§ **PROBLEM DETAILS**
Your answer must be the full set of entries, reproduced exactly.

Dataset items
========================================

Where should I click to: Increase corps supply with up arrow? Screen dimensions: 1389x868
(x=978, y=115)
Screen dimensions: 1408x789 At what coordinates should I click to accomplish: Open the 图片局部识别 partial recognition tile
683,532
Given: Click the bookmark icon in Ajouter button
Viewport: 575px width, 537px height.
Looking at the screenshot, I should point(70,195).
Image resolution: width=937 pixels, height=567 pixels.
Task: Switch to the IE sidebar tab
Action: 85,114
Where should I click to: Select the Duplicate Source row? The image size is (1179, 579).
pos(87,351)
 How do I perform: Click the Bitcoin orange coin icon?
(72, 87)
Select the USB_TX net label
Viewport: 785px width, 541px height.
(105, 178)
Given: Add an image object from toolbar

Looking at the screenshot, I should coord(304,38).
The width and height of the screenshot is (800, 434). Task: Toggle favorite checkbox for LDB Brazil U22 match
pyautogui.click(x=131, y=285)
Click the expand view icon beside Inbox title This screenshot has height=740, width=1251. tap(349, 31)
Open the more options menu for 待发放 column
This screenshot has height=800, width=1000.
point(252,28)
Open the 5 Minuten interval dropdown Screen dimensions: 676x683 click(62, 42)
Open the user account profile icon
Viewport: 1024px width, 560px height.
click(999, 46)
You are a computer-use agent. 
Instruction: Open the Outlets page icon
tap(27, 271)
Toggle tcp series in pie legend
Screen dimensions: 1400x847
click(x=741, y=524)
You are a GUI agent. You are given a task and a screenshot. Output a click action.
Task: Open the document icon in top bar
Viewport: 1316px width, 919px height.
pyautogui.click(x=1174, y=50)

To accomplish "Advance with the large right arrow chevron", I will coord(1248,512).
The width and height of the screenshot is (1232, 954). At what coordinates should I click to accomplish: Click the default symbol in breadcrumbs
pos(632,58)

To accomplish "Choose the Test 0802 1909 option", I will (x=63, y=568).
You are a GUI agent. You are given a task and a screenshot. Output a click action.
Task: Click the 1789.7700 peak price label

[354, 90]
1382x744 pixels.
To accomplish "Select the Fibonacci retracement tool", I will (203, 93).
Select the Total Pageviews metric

========================================

§ **RESULT FOR THIS EXERCISE**
Where should I click to: Increase corps supply with up arrow? Screen dimensions: 1389x868
(x=978, y=115)
Screen dimensions: 1408x789 At what coordinates should I click to accomplish: Open the 图片局部识别 partial recognition tile
683,532
Given: Click the bookmark icon in Ajouter button
Viewport: 575px width, 537px height.
Looking at the screenshot, I should point(70,195).
Image resolution: width=937 pixels, height=567 pixels.
Task: Switch to the IE sidebar tab
Action: 85,114
Where should I click to: Select the Duplicate Source row? The image size is (1179, 579).
pos(87,351)
 How do I perform: Click the Bitcoin orange coin icon?
(72, 87)
Select the USB_TX net label
Viewport: 785px width, 541px height.
(105, 178)
Given: Add an image object from toolbar

Looking at the screenshot, I should coord(304,38).
The width and height of the screenshot is (800, 434). Task: Toggle favorite checkbox for LDB Brazil U22 match
pyautogui.click(x=131, y=285)
Click the expand view icon beside Inbox title This screenshot has height=740, width=1251. tap(349, 31)
Open the more options menu for 待发放 column
This screenshot has height=800, width=1000.
point(252,28)
Open the 5 Minuten interval dropdown Screen dimensions: 676x683 click(62, 42)
Open the user account profile icon
Viewport: 1024px width, 560px height.
click(999, 46)
You are a computer-use agent. 
Instruction: Open the Outlets page icon
tap(27, 271)
Toggle tcp series in pie legend
Screen dimensions: 1400x847
click(x=741, y=524)
You are a GUI agent. You are given a task and a screenshot. Output a click action.
Task: Open the document icon in top bar
Viewport: 1316px width, 919px height.
pyautogui.click(x=1174, y=50)

To accomplish "Advance with the large right arrow chevron", I will coord(1248,512).
The width and height of the screenshot is (1232, 954). At what coordinates should I click to accomplish: Click the default symbol in breadcrumbs
pos(632,58)

To accomplish "Choose the Test 0802 1909 option", I will (x=63, y=568).
You are a GUI agent. You are given a task and a screenshot. Output a click action.
Task: Click the 1789.7700 peak price label

[354, 90]
1382x744 pixels.
To accomplish "Select the Fibonacci retracement tool", I will (203, 93).
Select the Total Pageviews metric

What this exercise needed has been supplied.